---------- Records for this exercise ----------

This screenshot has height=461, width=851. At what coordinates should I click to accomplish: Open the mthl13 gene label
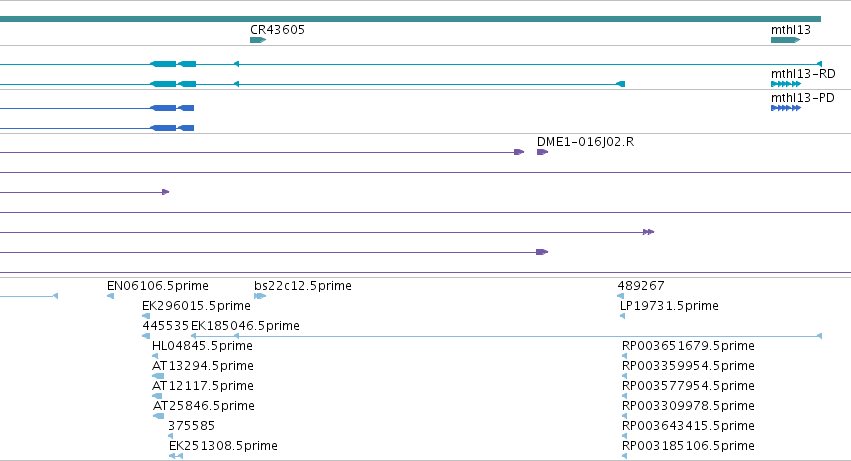pyautogui.click(x=791, y=29)
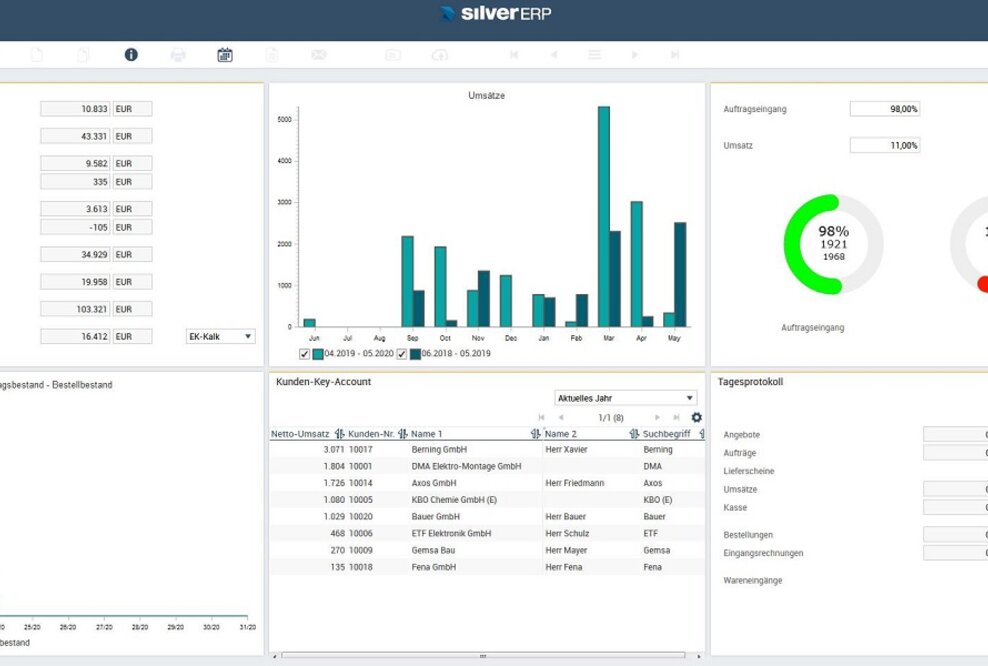988x666 pixels.
Task: Click the cloud upload toolbar icon
Action: pyautogui.click(x=440, y=55)
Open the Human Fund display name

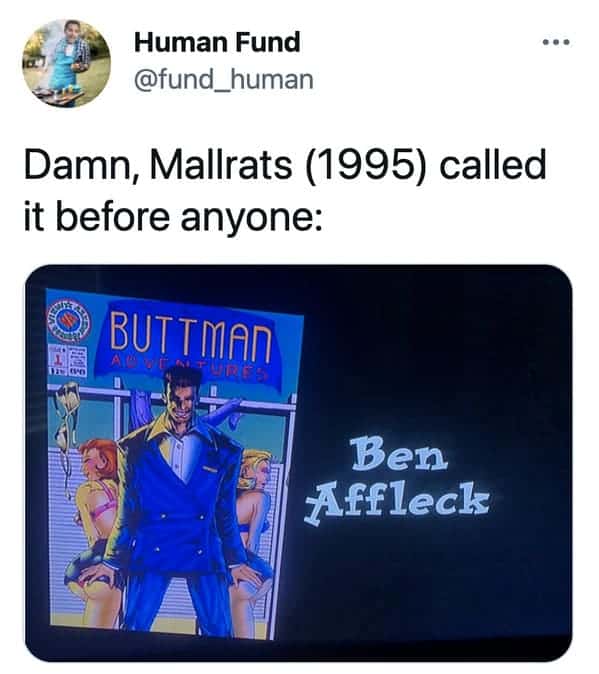click(x=217, y=42)
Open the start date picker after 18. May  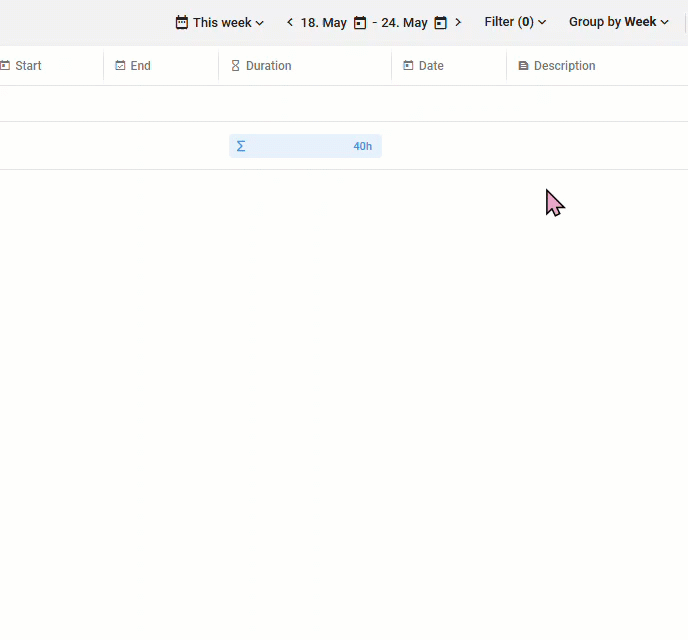[x=360, y=23]
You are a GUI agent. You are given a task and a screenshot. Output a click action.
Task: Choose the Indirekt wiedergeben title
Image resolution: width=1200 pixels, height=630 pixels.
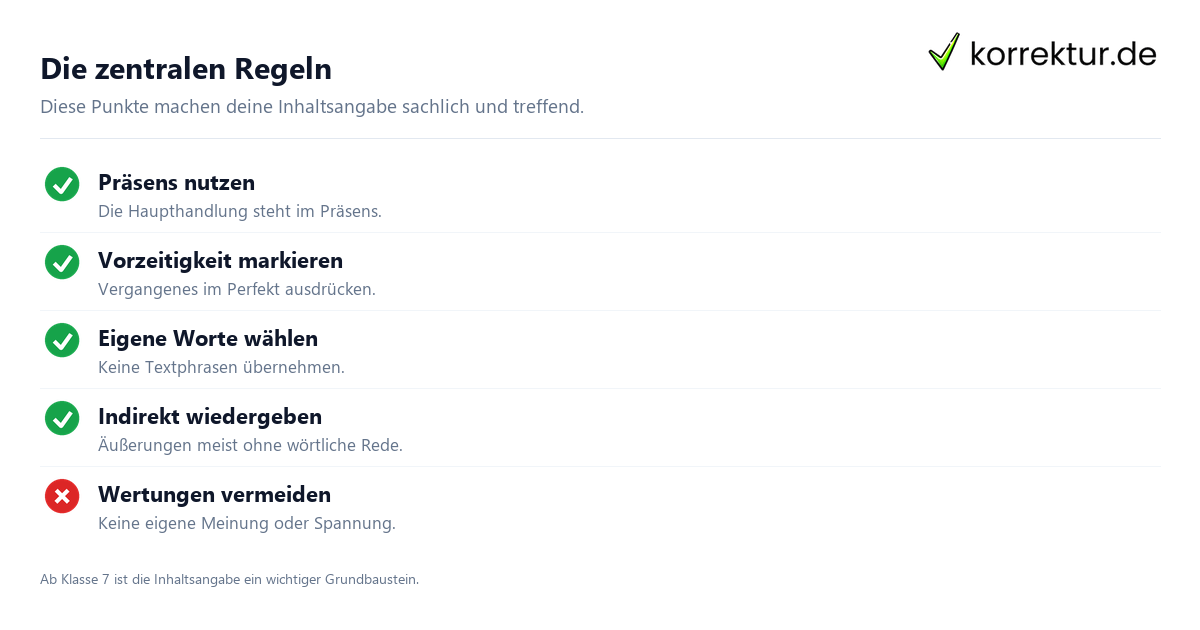210,417
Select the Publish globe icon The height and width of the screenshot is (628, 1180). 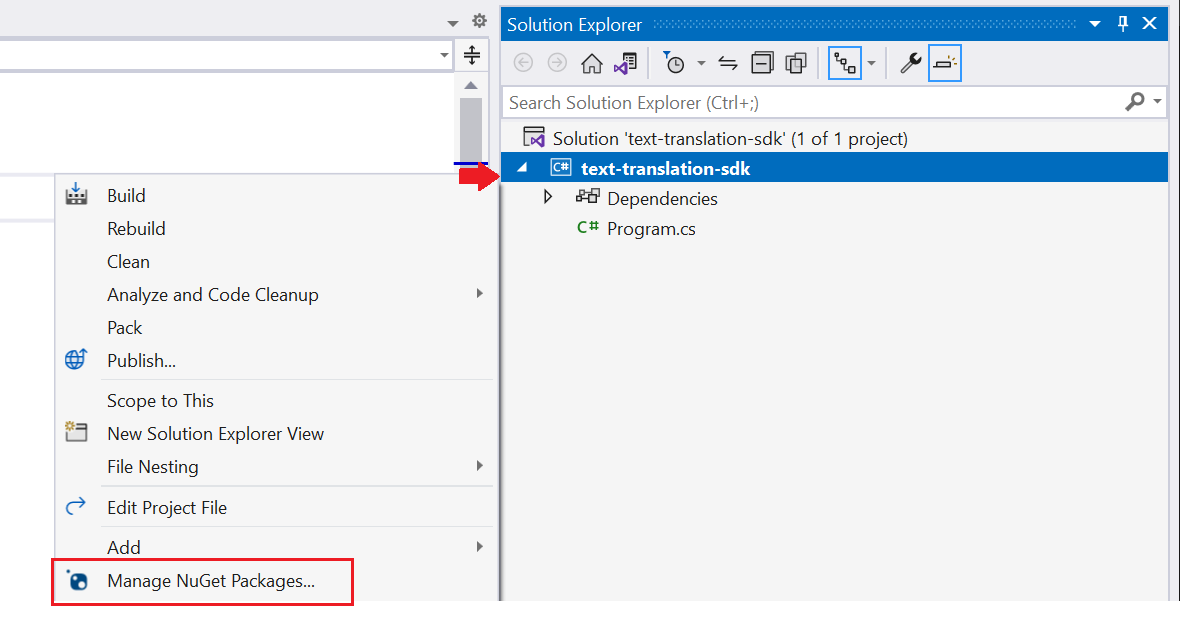(x=76, y=360)
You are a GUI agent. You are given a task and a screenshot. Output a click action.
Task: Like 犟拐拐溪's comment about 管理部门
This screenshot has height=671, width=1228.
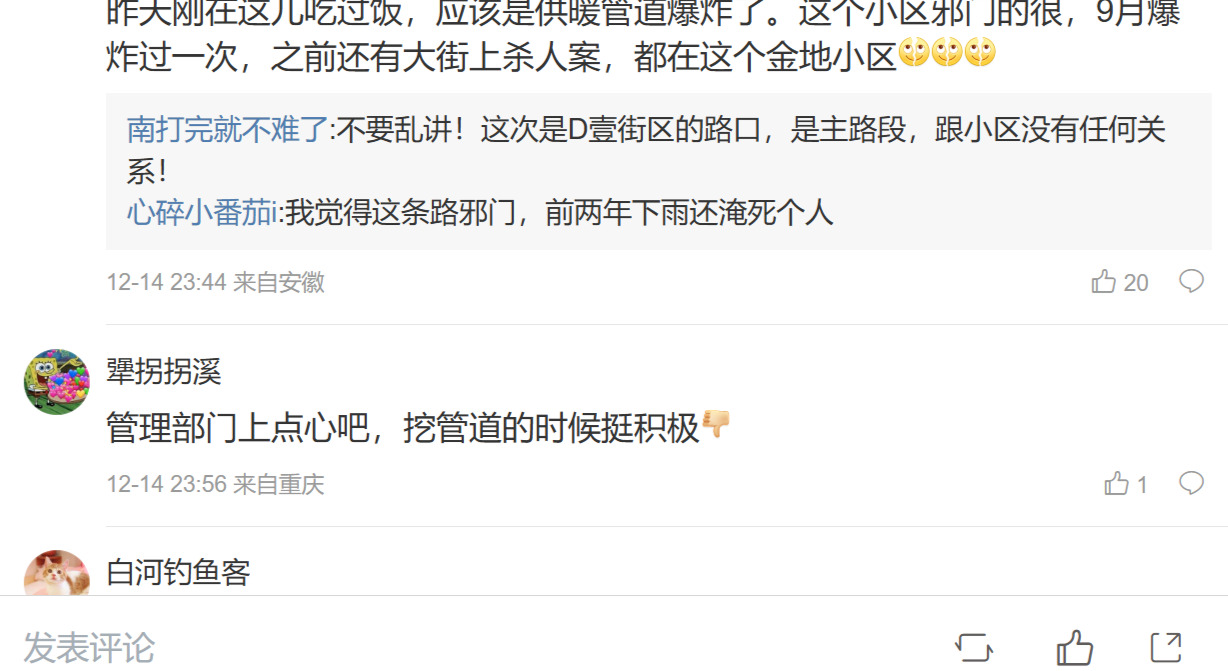coord(1117,484)
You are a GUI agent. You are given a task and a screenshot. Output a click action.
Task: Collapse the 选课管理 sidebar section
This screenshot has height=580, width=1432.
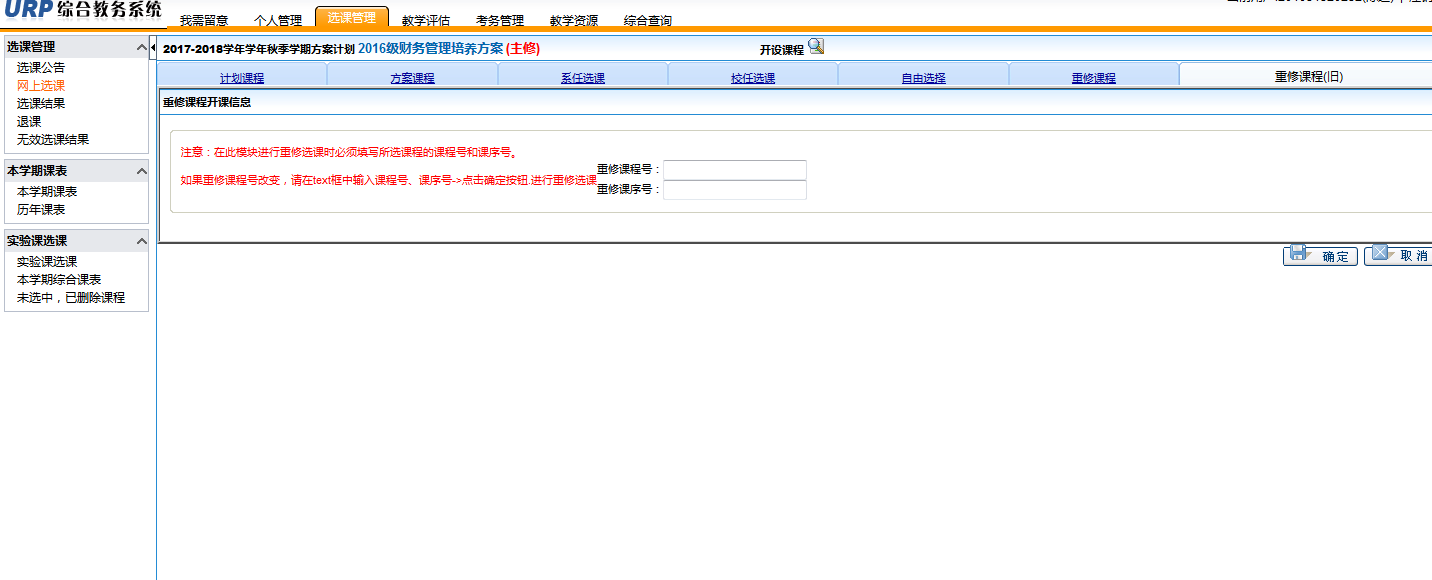click(x=140, y=47)
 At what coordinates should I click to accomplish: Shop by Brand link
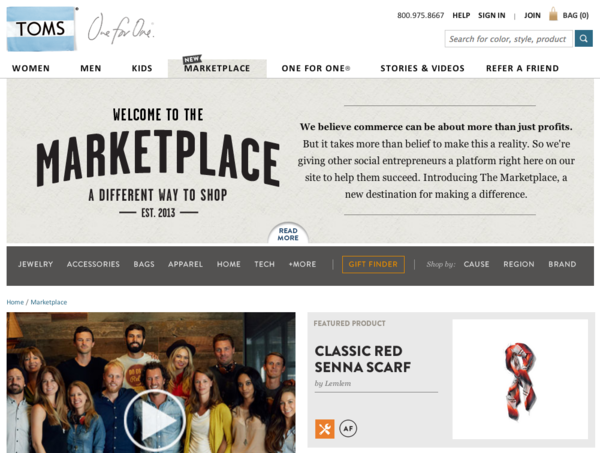pyautogui.click(x=562, y=264)
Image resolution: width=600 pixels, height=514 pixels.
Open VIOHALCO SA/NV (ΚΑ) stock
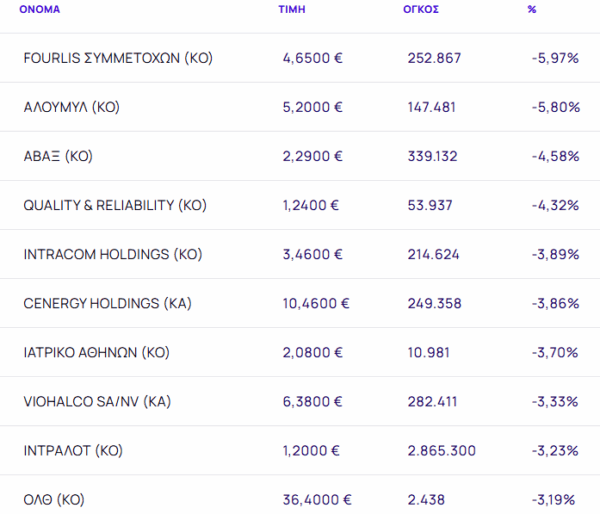tap(97, 401)
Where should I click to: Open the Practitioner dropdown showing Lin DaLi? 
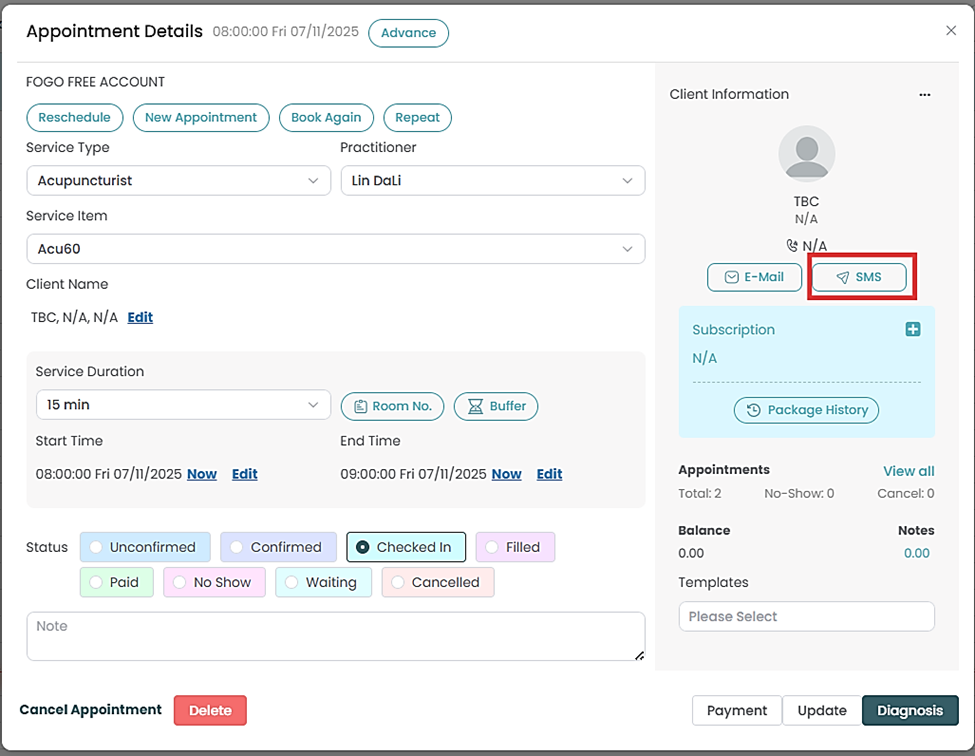(492, 181)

----------

Task objective: Although pictures appear among the records above, write out exactly only the lines from the one that has "Task: Like 犟拐拐溪's comment about 管理部门" through the one that has "Task: Collapse the 选课管理 sidebar section", and leave the pictures out.

Reply to the exercise:
Task: Like 犟拐拐溪's comment about 管理部门
This screenshot has height=671, width=1228.
coord(1117,484)
You are a GUI agent. You are given a task and a screenshot. Output a click action.
Task: Collapse the 选课管理 sidebar section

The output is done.